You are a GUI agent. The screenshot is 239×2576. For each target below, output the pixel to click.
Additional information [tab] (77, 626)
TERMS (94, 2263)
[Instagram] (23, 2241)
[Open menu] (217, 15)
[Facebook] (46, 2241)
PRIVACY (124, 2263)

----------

**WORK REQUEST**:
Start at the line containing "Additional information [tab] (77, 626)" and print each line exactly until the listing ends, keeping the final line too.

**EXERCISE ANSWER**:
Additional information [tab] (77, 626)
TERMS (94, 2263)
[Instagram] (23, 2241)
[Open menu] (217, 15)
[Facebook] (46, 2241)
PRIVACY (124, 2263)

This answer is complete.